| Source |
Culture, in essence, is ‘the way we do things around here’. It doesn’t matter what you say you want it to be, it’s what you do that paints the true picture. Scruffy staff canteens with notice boards plastered in “Don’t do this” or “Don’t do that” notices tell of a different culture than “people are our greatest asset” written on glossy posters framed on reception area walls. CEOs espousing “we pride ourselves on innovation” is incongruent with people losing their jobs as a result of failure when trying something different. Culture is the lived experience of working in the business. Every company has a culture whether they like it or not. The question is, is the way people do things appropriate for the strategy of your business? If not then either change your focus to reflect the culture or change the culture to reflect your ambition. The former is a lot easier than the latter.

Here are five suggestions that will help when seeking to change the culture of an organisation.

| What the exercise asks |
Copy out the full passage on workplace culture word for word. The data that comes next is from a different source.

| Stored data |

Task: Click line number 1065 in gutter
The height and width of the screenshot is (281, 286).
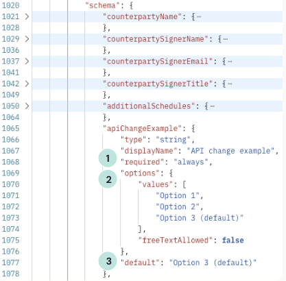Action: click(10, 128)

| Solution to this exercise |
Culture, in essence, is ‘the way we do things around here’. It doesn’t matter what you say you want it to be, it’s what you do that paints the true picture. Scruffy staff canteens with notice boards plastered in “Don’t do this” or “Don’t do that” notices tell of a different culture than “people are our greatest asset” written on glossy posters framed on reception area walls. CEOs espousing “we pride ourselves on innovation” is incongruent with people losing their jobs as a result of failure when trying something different. Culture is the lived experience of working in the business. Every company has a culture whether they like it or not. The question is, is the way people do things appropriate for the strategy of your business? If not then either change your focus to reflect the culture or change the culture to reflect your ambition. The former is a lot easier than the latter.

Here are five suggestions that will help when seeking to change the culture of an organisation.